By Kyveli Diener
The approach we take to riding waves are as unique as fingerprints. We have our own style of riding waves on boards we think suit our strive to become better surfers. To some, high performance surfing and progression of the sport with new airs and faster lines on a wave is key to maxing out their talent in which their board needs to meet those standards. For the others, a cruisy approach with bigger boards or unique shapes where effort is minimal but style on how you ride a wave is key to expressing yourself. For the very few, survival. A solid board that is meant for speed to outrun mountains of water with every millisecond counted to making the wave or the wipeout of your life. Whatever path we choose, there is a board that fits our style and approach.
We spoke to key individuals that have chosen different paths in their surf career about their quivers and the key elements of their boards for them to maximize potential for world titles, catching the wave of a lifetime, or flowing with the ocean to appreciate surfing for all it’s worth.
Boards of the past and present are known to be a one direction shape that has design leaps over the decades. They are shaped to project the board forward with outlines and fins progressing boards to that motion. Emerick Ishikawa, a Barber’s Point Lifeguard and shaper, came up with the idea of combining two boards into one that can be ridden both ways, a double ender. “The double enders I shape are made to adapt to waves at any given moment. If the waves are more slopey, I can ride on one side to adapt to the waves, and if I want to paddle to a steeper wave down the way or conditions change, I take out my fin and switch to the other side and it works just as good.”

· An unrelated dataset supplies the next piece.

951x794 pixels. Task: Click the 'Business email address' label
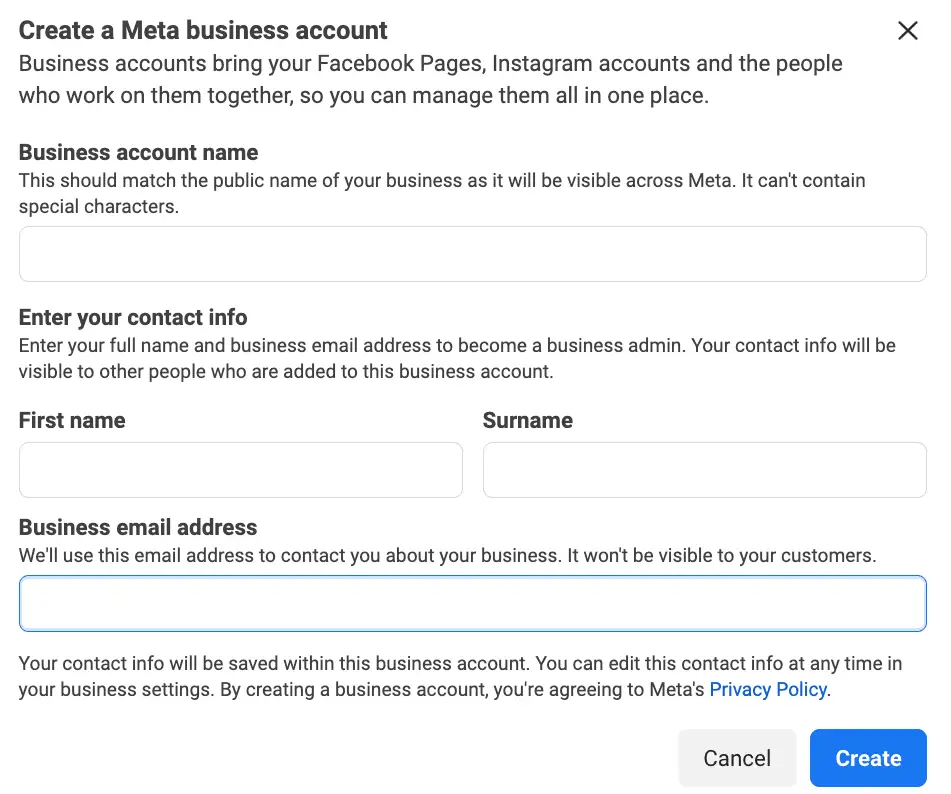tap(138, 527)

Emerick’s shapes have fin boxes on both the nose and the tail (or tail and the nose, depending on your view), with variations such as twin fins, 2 + 1 setup, single-fin, and thruster.The idea behind his reasoning came from growing up in Hawaii, where a wide amount of different wave types are usually just a paddle away. “The shapes work great even though both sides are the tail and the nose, on the wave you’re mostly on the back half of the board,” Ishikawa said. His approach to waves is smooth, fast, non-restrictive, and has a knack for laying down some on- rail gouges. Last season Emerick had a solid run of sizeable OTW days on his double ender shapes and is conjuring more ideas for this coming season.

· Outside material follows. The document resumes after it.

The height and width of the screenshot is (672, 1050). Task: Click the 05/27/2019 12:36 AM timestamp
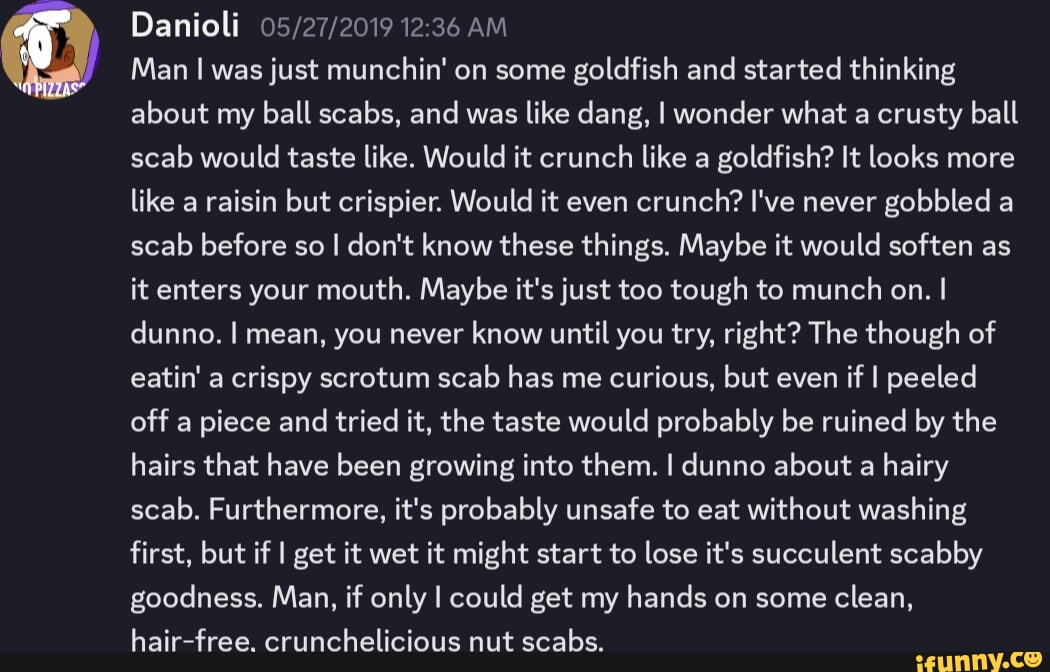(384, 28)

To be able to get on one of Emericks double ender shapes is pretty rare. He doesn’t like machine shapes and does a lot of homework about the client before crafting a shape. “The double-enders are made for brown belts and above,” he said. “You need to know how to ride waves so you can maximize the potential of yourself and the board.”
The perfect man to wave relationship can be summed up in one iconic image: Kalani Chapman deeply slotted inside a Pipeline barrel in November 2010 that could easily house a mack truck. Standing tall on his board, his face somewhere between shocked, mesmerized, and humbled. Chapman took that moment to honor a recently fallen brother, Andy Irons, by bringing his hands together in a solemn prayer. That historic barrel ride became the first-ever Wave of the Winter, and one of the many benchmarks Chapman has set for himself in a constant effort to improve his personal surfing.

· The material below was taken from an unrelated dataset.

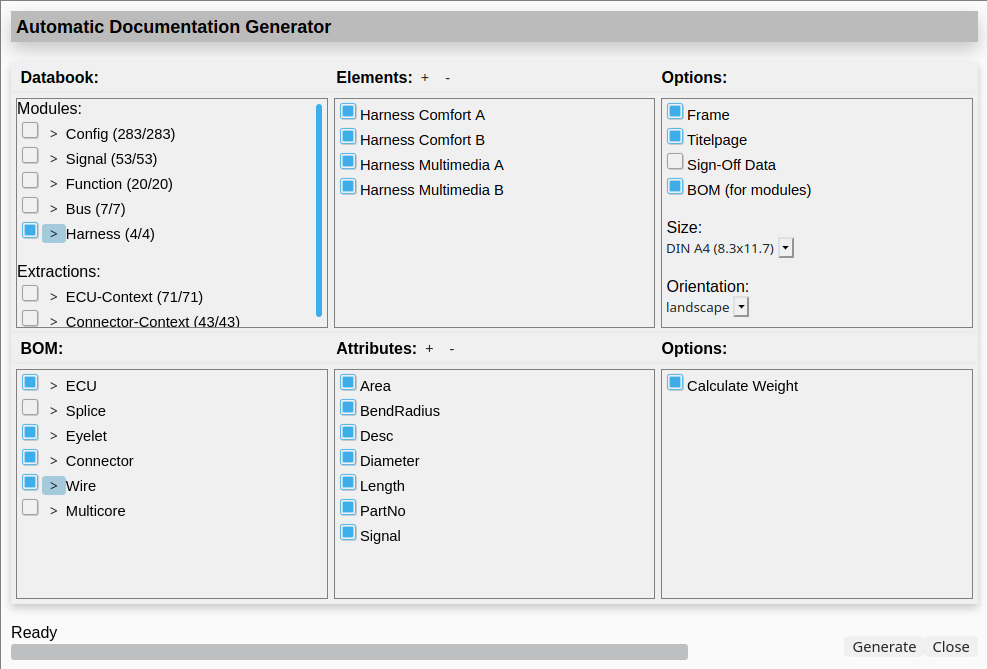Toggle the Harness Multimedia A checkbox
Screen dimensions: 987x669
tap(348, 162)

“I’m trying to find a wave like that again. I hope it finds me,” Chapman said, wistfully gazing from his lanai in the direction of Rocky Point. “All you can do it go out, try to ride the right equipment, use your knowledge to be in the right place, and hope it comes. It might take five, ten years, it might not ever come. But all you can do is try and be ready for when it does, if it does.”
Chapman has noticed the barrage of young surfers frothing to surf Pipeline just like John John Florence, thinking if they paddle out on a 6’4 into heavy barreling Pipe they’ll get the wave of their lives. Kalani is the opposite of such a lemming: his equipment choices, from the board (usually a Owl Chapman shape, these days) to the funs (large Mayhems) to the wax (Sex Wax, the red one), are all meticulously planned based on conditions and his own personal, heavy-footed, powerful surf style. Not to say he doesn’t have an ideal all-conditions board for Pipeline.
“I’d say a 6’10, pretty much the thicker the better, just so you have the paddling momentum that you need because the waves move so quickly and jack up so fast that if you’re just paddling and not going anywhere you’re going to end up in the lip and go over the falls,” he mused. “6’10, thick, if I could have one board for Pipeline it would be that.”
But the best wave he ever got at Pipe (alongside the prayer hands barrel) was actually caught on a 9’0 single fin shaped by his uncle that took him three years to find the perfect day to ride. When he finally did in 2005, it changed him.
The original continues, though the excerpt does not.